===== RECORD SET

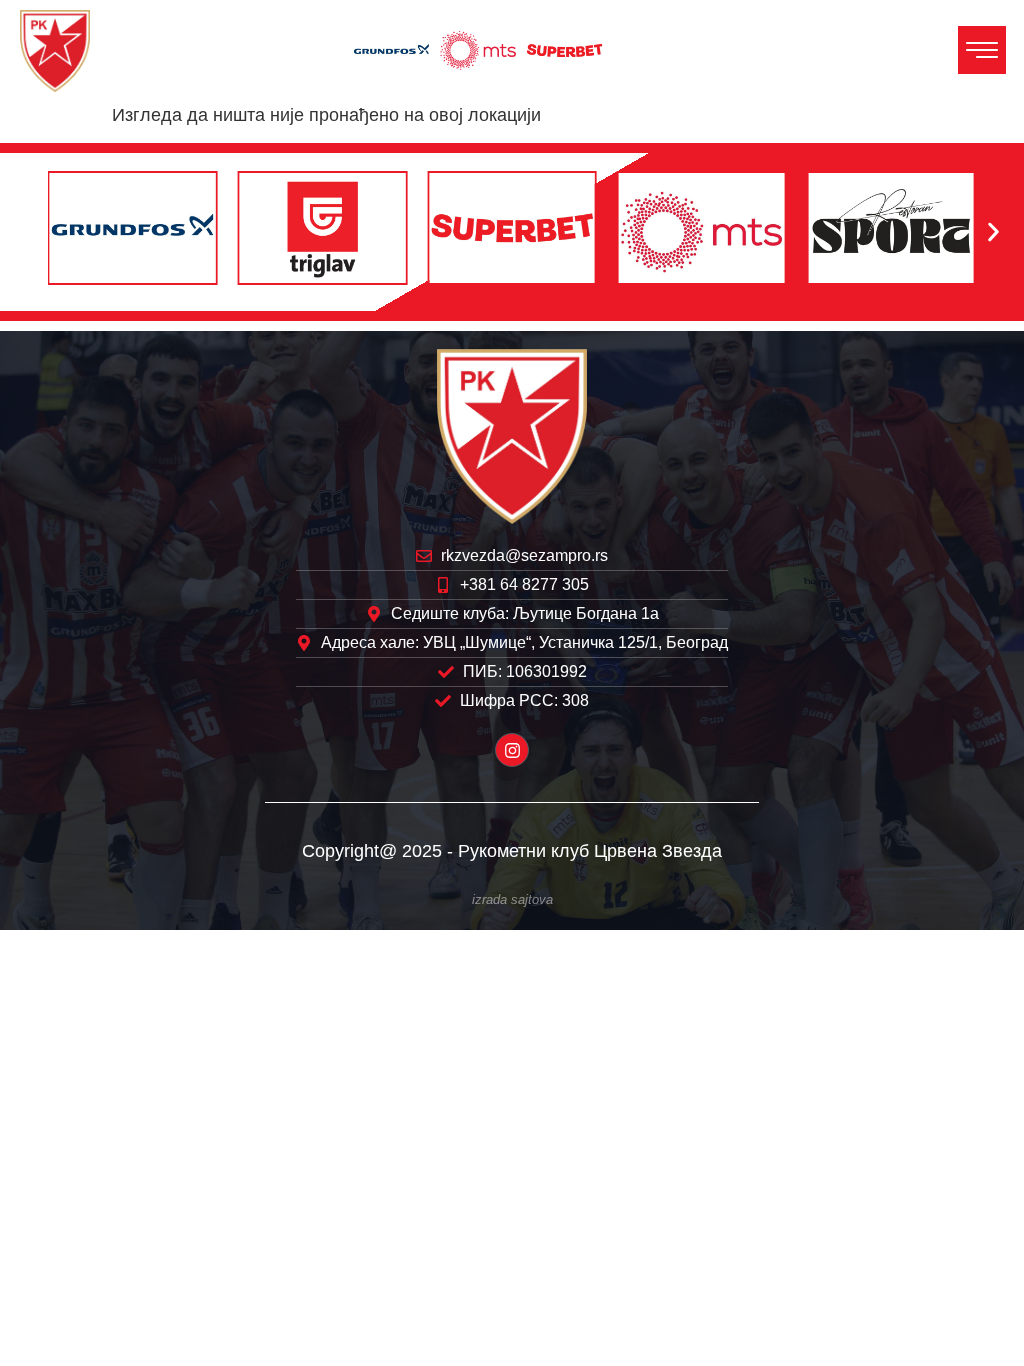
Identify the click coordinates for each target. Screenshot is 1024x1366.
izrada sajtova (512, 900)
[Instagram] (512, 750)
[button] (30, 232)
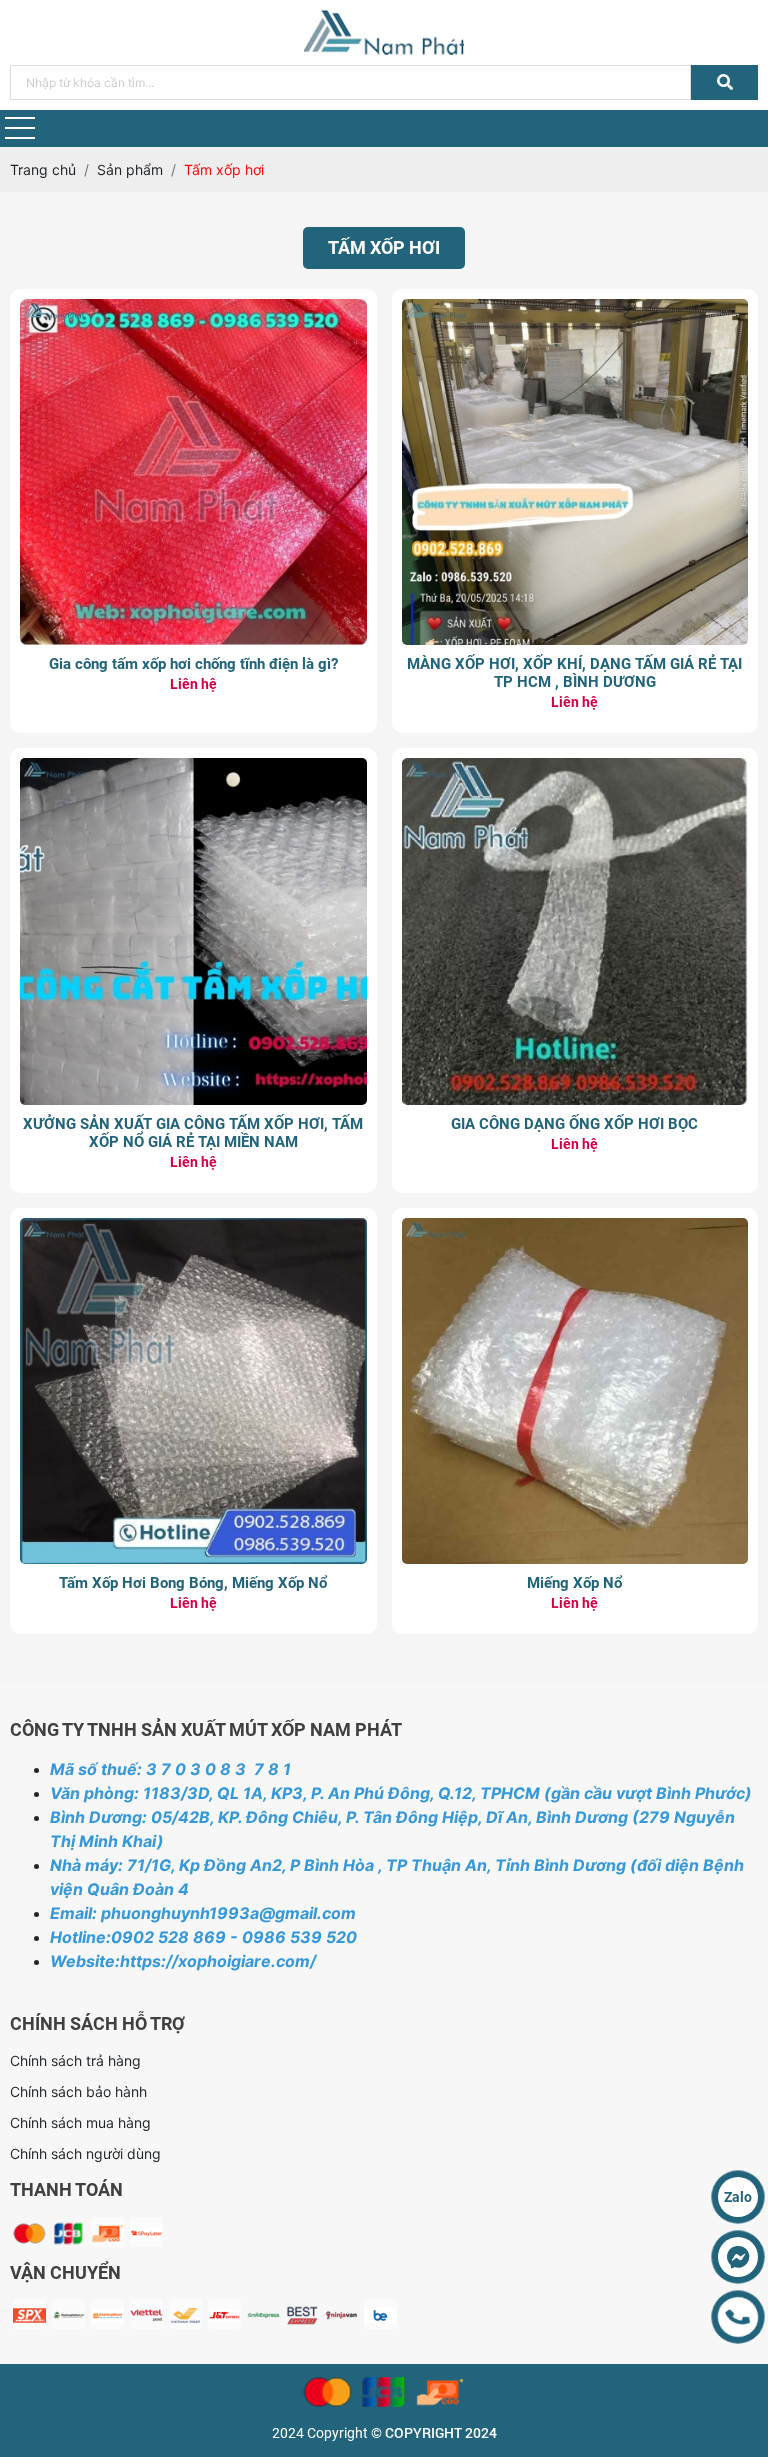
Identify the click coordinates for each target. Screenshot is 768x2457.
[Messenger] (738, 2257)
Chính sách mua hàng (80, 2122)
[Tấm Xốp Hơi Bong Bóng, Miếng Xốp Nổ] (193, 1228)
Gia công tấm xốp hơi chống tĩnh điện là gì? (193, 664)
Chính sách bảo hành (78, 2091)
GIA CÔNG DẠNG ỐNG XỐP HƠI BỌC (574, 1124)
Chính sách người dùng (85, 2153)
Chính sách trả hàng (75, 2060)
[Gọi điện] (738, 2317)
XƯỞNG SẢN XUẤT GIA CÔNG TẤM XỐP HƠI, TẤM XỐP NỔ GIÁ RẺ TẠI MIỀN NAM (193, 1133)
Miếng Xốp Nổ (574, 1583)
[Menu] (20, 128)
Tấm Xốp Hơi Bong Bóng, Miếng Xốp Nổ (193, 1583)
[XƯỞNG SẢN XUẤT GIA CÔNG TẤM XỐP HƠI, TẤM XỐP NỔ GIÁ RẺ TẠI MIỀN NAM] (193, 768)
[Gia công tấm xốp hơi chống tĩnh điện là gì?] (193, 309)
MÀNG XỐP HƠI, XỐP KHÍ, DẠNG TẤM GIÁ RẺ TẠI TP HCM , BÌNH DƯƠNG (574, 673)
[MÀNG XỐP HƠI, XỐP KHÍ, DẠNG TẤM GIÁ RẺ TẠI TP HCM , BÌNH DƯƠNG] (575, 309)
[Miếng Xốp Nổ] (575, 1228)
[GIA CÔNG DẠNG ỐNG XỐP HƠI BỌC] (575, 768)
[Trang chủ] (384, 32)
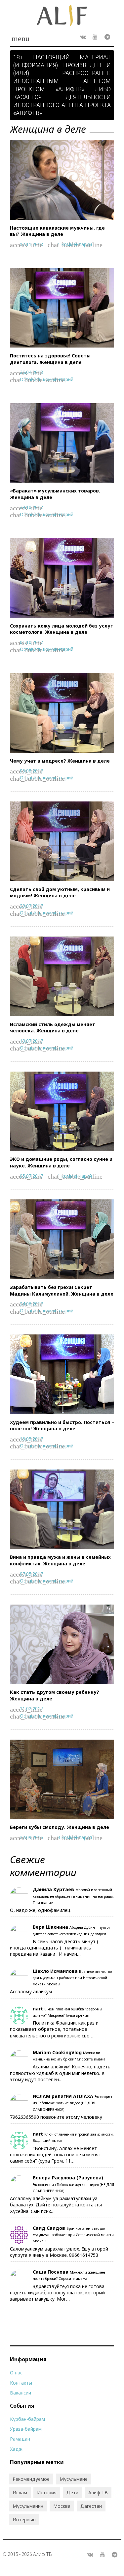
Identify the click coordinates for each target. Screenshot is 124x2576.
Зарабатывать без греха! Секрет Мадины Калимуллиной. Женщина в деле (61, 1290)
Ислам (20, 2492)
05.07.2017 (31, 1176)
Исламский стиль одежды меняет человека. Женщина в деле (52, 1027)
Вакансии (20, 2393)
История (47, 2492)
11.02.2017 (31, 1708)
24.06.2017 (31, 1304)
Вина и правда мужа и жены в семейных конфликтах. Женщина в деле (60, 1560)
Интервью (24, 2519)
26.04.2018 (31, 372)
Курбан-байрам (27, 2419)
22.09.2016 (31, 1837)
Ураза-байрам (26, 2429)
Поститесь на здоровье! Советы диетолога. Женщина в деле (50, 358)
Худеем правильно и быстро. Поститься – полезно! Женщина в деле (62, 1425)
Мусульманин (28, 2506)
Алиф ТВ (98, 2492)
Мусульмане (74, 2479)
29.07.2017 (31, 906)
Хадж (16, 2449)
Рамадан (20, 2439)
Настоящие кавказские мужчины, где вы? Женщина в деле (57, 231)
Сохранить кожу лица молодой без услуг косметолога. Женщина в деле (61, 629)
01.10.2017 (31, 642)
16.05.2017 (31, 1439)
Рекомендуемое (31, 2479)
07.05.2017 (31, 1574)
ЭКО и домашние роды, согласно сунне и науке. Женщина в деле (61, 1162)
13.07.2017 (31, 1041)
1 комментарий (75, 244)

==========

The response consists of the lines above that contain "XƯỞNG".

XƯỞNG SẢN XUẤT GIA CÔNG TẤM XỐP HƠI, TẤM XỐP NỔ GIÁ RẺ TẠI MIỀN NAM (193, 1133)
[XƯỞNG SẢN XUẤT GIA CÔNG TẤM XỐP HƠI, TẤM XỐP NỔ GIÁ RẺ TẠI MIỀN NAM] (193, 768)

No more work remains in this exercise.